On the periphery of my practice, I've come across a number of seemingly unusual situations (but they really aren't in fact, when you think about them) that show up on the radar screen as stray dogs, such as your observation:
"...the telco's are sreaming for bandwidth on cable"
A primary factor inhibiting more of this is usually cultural and philosophical loathing for the other's model, just as much as it is anyting else. There are plenty of situations, IMO, when cutting deals might have been more profitable for all involved, as opposed to creating duplicate, sometimes triplicate, capabilities in the same region or locale. Yes, there are some other underlying reasons why this is not a very practical approach without doing major surgery to the franchise and regulations which are presently in effect, granted.
Usually, it's a cable operator who wants to resell local dial tone by reselling telco facilities. Sometimes a cable operator will even resell dsl's like RCN does in some locales, and the @ org, as in @Work.

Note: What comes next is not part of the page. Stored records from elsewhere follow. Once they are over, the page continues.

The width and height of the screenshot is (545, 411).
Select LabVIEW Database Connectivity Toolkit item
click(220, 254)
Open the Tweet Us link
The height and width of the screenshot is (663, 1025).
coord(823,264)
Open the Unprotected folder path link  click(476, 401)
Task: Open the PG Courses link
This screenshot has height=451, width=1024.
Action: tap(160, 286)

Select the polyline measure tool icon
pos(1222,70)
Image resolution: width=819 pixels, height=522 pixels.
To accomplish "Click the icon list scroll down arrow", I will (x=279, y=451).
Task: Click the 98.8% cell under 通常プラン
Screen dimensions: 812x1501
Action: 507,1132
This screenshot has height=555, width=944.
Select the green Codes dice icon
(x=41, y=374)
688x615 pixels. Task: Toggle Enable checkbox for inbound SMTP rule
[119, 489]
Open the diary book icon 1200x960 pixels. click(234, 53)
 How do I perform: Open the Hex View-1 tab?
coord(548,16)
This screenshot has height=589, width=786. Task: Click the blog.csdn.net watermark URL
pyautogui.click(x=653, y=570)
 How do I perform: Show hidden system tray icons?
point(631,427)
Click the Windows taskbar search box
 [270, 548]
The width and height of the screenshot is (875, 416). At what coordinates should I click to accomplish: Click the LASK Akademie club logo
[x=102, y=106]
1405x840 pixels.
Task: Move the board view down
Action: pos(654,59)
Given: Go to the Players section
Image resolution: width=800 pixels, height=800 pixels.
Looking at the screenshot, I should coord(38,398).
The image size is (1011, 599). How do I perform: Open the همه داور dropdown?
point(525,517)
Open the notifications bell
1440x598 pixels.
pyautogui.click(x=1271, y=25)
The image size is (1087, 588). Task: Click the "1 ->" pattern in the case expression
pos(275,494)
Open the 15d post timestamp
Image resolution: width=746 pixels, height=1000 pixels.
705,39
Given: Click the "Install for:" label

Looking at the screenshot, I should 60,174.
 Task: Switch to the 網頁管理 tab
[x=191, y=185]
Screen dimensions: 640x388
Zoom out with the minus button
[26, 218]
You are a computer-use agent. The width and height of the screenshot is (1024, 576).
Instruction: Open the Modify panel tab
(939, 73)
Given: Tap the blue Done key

I've not come across a telco of any appreciable size, however, who has sought cable bandwidth from an existing cable operator (except for some Open Video System trials) for Internet access, which is what I assume you mean by screaming for bandwidth on cable.
But, what's good for the goose...
Why not? I think that we are going the see the rules on one medium commutable to the other, just as we may see the ISPs getting DSL to open up (in those situations where the ILEC restricts access to their own ISP function), the way they want Cable to open up.
BTW, since these telcos are in your locale, which ones would they be?